Le 27 mai 1942, dans le désert de Libye, des généraux américains ont assisté à une scène qui allait bouleverser leur vision de l’armée française. Postés sur une colline, jumelles aux yeux, ils observaient 3700 soldats français encerclés par 45000 hommes de l’Afrikakorps de Rommel. Ce qu’ils virent les laissa stupéfaits.
Les chars allemands, 260 panzers, roulaient vers les positions françaises. Les Stukas piquaient du ciel en hurlant. Le sable explosait sous les bombes.
Pourtant, les Français tenaient. Le général américain sortit son carnet et écrivit des notes qui changeraient à jamais la perception américaine sur l’armée française.

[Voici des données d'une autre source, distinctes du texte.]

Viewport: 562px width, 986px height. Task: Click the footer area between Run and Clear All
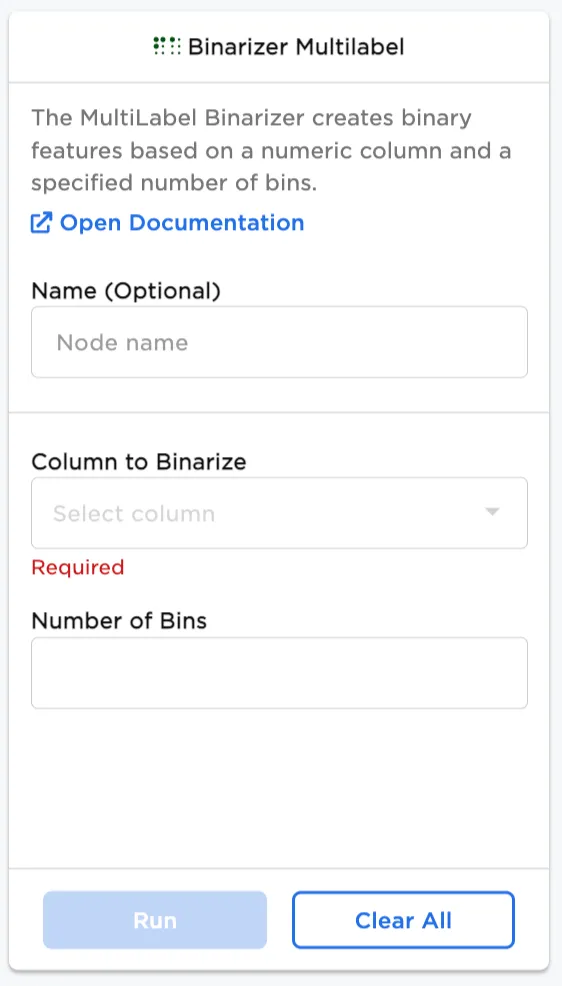[279, 920]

Les Britanniques avaient fui vers l’est, abandonnant Bir Hakeim. Les officiers anglais prédisaient une chute en deux jours, trois au maximum. « Les Français sont finis depuis 1940 », disaient-ils.
Mais le général Pierre Koenig, 53 ans, vétéran de Verdun, refusait de reculer.

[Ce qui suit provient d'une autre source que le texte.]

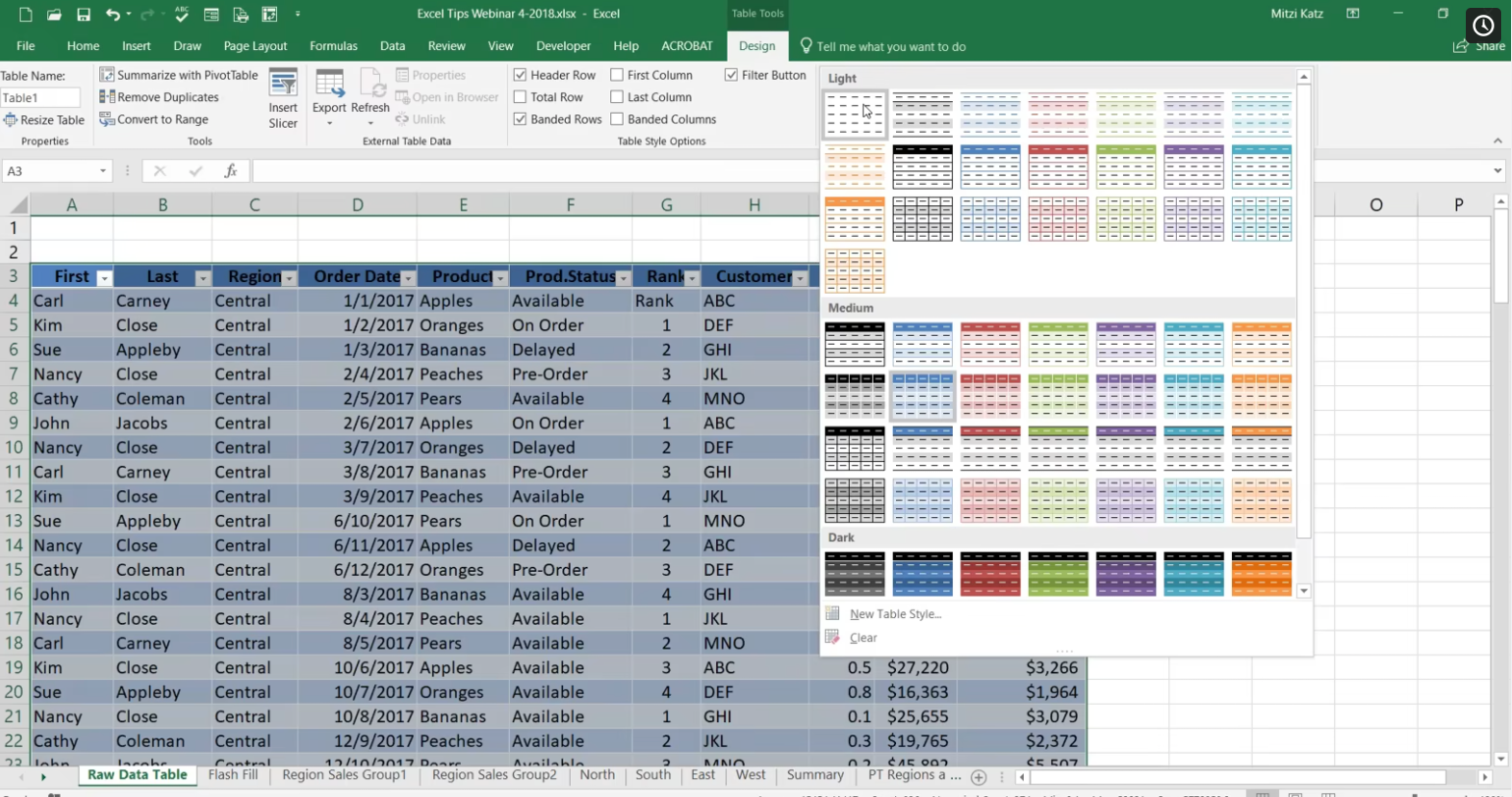Click the Refresh icon in External Table Data
Image resolution: width=1512 pixels, height=797 pixels.
(370, 84)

Koenig avait transformé ce morceau de désert en forteresse. 1200 positions individuelles creusées dans le sable. Des mines sur six kilomètres.
Des canons antichars disposés en triangle. Chaque soldat avait son trou, protégé des chars. Les Américains notèrent tout.

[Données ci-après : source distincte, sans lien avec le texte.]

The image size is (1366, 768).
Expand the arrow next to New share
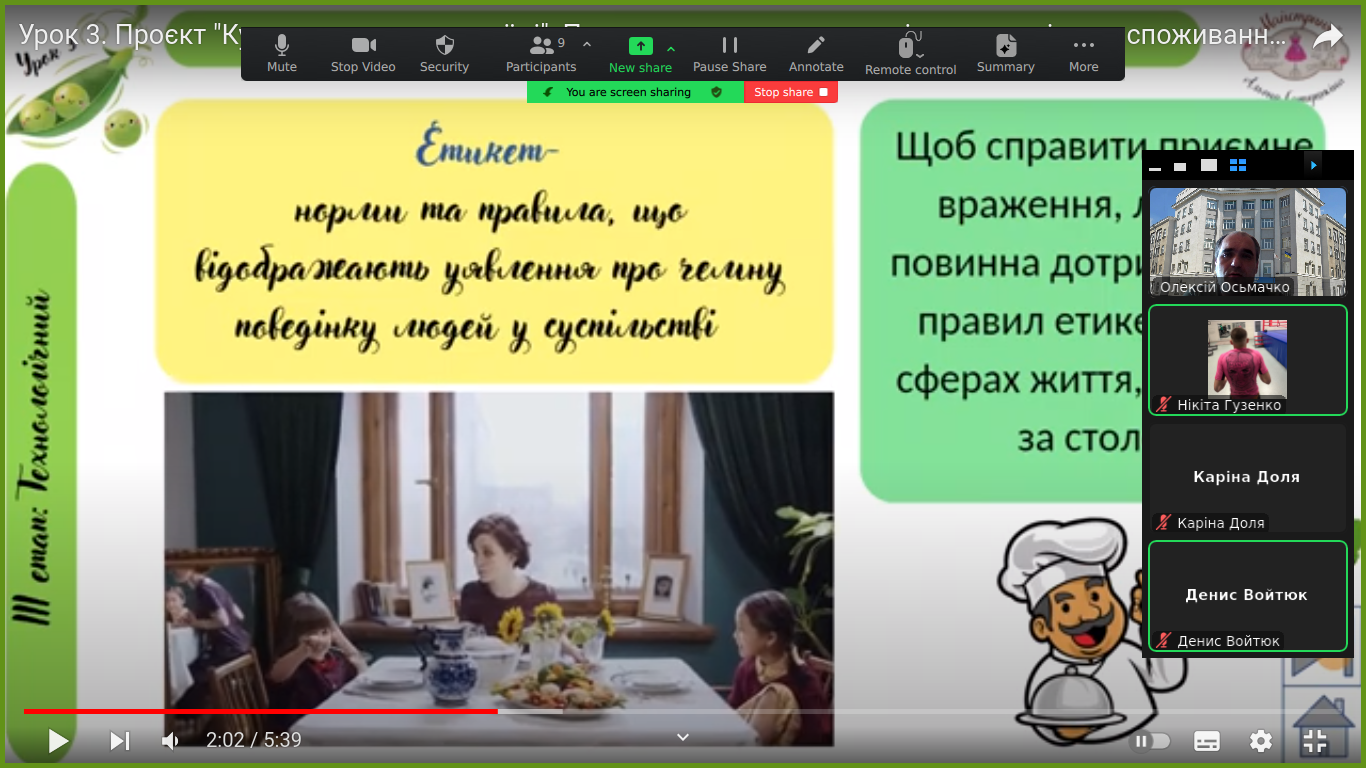click(671, 48)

Le 27 mai, l’enfer commença. Les obus tombaient sans arrêt. Le bruit était un mur de son.
Les hommes devenaient sourds. Mais ils tiraient depuis leurs trous. Les chars allemands explosaient sur les mines.
Les canons français perçaient les blindages. Rommel n’avait jamais vu ça.
Les observateurs américains écrivaient frénétiquement. « Ces Français combattent comme des lions », nota l’un d’eux. « Nous les avons tous sous-estimés.
» Un autre colonel ajouta : « Si nous devons combattre en Europe, nous voulons ces hommes à nos côtés. »
Les jours passaient. Un, deux, cinq, dix. Les Allemands perdaient 3300 hommes, 52 chars, des centaines de camions.
Rommel frappait la table de rage. Comment 3700 Français pouvaient-ils lui résister si longtemps ? Les Américains voyaient l’incroyable.
L’eau manquait. Chaque soldat recevait un demi-litre par jour sous 50 degrés. Les lèvres se fendaient, la langue gonflait.
Mais personne ne se plaignait. Ils partageaient avec les blessés. Ils se battaient la nuit, attaquant les positions allemandes en silence.
Pendant ce temps, les Britanniques utilisaient ces jours précieux pour préparer la défense de l’Égypte. Churchill déclara : « La France a retrouvé sa gloire. » Les radios du monde entier parlaient de Bir Hakeim.
En France occupée, des gens pleuraient en écoutant en secret.
Le onzième jour, Koenig donna l’ordre d’évacuer. Les munitions étaient épuisées. Les blessés trop nombreux.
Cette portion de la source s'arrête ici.